(AFP)
Le tribunal correctionnel de Besançon a relaxé, ce mercredi 6 novembre, l’ancien maire de la ville Jean-Louis Fousseret (PS, puis LREM) et une ex-collaboratrice, tous deux poursuivis pour détournement de fonds publics et prise illégale d’intérêt lors de la dernière campagne des élections municipales.

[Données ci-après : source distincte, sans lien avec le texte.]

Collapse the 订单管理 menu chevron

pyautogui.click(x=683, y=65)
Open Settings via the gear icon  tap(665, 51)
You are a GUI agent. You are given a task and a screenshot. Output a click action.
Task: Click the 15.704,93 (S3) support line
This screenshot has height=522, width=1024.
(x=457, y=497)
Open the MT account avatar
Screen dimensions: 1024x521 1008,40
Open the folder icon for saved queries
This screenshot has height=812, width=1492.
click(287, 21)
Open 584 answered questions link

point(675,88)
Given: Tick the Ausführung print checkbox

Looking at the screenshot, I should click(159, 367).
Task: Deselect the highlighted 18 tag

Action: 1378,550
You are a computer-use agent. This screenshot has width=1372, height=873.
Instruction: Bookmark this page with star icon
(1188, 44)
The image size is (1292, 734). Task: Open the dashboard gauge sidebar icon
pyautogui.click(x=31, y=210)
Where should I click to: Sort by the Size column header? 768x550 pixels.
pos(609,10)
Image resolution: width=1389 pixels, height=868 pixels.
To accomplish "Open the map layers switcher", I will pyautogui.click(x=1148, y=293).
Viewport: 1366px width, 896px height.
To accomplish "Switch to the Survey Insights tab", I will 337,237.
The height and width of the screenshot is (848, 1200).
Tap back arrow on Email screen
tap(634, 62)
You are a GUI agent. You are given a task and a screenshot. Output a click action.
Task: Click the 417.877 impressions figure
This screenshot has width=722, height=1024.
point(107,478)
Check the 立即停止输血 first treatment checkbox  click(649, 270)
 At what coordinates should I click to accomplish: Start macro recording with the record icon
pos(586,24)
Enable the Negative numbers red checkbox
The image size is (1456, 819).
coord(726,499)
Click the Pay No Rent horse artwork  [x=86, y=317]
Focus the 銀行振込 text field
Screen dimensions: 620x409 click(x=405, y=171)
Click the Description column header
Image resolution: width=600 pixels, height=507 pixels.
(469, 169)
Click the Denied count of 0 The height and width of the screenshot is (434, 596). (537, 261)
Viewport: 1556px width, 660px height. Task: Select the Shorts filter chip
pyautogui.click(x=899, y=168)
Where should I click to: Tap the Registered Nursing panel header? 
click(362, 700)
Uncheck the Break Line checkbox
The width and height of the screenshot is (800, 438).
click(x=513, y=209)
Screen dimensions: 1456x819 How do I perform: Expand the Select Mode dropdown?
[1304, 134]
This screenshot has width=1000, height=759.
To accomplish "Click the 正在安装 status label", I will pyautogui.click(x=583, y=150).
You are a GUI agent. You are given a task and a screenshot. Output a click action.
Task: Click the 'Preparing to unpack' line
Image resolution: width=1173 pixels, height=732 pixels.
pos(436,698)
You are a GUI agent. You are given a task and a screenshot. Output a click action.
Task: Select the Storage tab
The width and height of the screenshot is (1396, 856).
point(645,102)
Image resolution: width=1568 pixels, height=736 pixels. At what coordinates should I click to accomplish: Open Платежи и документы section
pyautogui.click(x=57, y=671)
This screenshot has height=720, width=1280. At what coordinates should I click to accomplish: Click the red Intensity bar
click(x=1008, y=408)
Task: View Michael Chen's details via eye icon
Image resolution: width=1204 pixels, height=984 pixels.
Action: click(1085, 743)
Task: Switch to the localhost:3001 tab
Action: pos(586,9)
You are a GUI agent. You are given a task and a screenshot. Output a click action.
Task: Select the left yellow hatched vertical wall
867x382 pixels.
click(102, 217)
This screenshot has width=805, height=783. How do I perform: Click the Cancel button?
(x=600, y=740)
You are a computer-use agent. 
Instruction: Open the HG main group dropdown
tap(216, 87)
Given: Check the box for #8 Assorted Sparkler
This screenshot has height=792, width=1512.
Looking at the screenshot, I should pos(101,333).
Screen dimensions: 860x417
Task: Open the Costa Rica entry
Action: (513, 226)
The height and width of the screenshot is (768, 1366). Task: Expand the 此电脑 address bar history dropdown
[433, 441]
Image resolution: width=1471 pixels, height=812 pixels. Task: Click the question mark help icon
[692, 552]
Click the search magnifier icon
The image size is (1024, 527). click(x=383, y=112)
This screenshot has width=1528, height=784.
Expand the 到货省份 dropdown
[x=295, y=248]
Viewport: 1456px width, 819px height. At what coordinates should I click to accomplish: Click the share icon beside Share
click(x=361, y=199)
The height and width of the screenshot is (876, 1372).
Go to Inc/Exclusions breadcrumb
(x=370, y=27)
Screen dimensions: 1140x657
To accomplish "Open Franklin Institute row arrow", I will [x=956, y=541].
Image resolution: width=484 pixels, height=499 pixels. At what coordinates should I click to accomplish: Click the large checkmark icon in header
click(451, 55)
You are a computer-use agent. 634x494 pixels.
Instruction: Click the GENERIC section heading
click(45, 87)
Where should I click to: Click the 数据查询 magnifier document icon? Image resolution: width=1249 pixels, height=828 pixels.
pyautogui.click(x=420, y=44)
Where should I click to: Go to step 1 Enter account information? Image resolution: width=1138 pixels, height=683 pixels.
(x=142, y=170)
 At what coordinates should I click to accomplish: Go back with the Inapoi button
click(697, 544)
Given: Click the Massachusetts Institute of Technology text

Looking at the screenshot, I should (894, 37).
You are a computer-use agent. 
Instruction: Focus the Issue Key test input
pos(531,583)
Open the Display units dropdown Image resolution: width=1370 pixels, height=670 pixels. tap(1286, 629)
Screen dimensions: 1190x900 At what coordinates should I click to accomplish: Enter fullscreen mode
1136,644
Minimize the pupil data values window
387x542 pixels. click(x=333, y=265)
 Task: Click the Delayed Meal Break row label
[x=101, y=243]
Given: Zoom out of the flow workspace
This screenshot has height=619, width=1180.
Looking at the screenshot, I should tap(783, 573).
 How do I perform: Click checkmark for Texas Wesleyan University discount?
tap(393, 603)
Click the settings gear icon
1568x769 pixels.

L’ancien maire de 2001 à 2020, aujourd’hui âgé de 78 ans, avait licencié, début 2020, Alexandra Cordier, sa collaboratrice, alors qu’elle avait l’intention de présenter sa candidature aux élections municipales de mars de la même année. Elle avait perçu au total 82 750 euros pour ce licenciement.
La Chambre régionale des comptes avait estimé, dans un rapport publié en 2024, que l’ancienne conseillère technique au cabinet du maire de Besançon (entre 2008 et 2019), aurait dû démissionner sans recevoir d’indemnités, pour pouvoir se lancer dans la campagne.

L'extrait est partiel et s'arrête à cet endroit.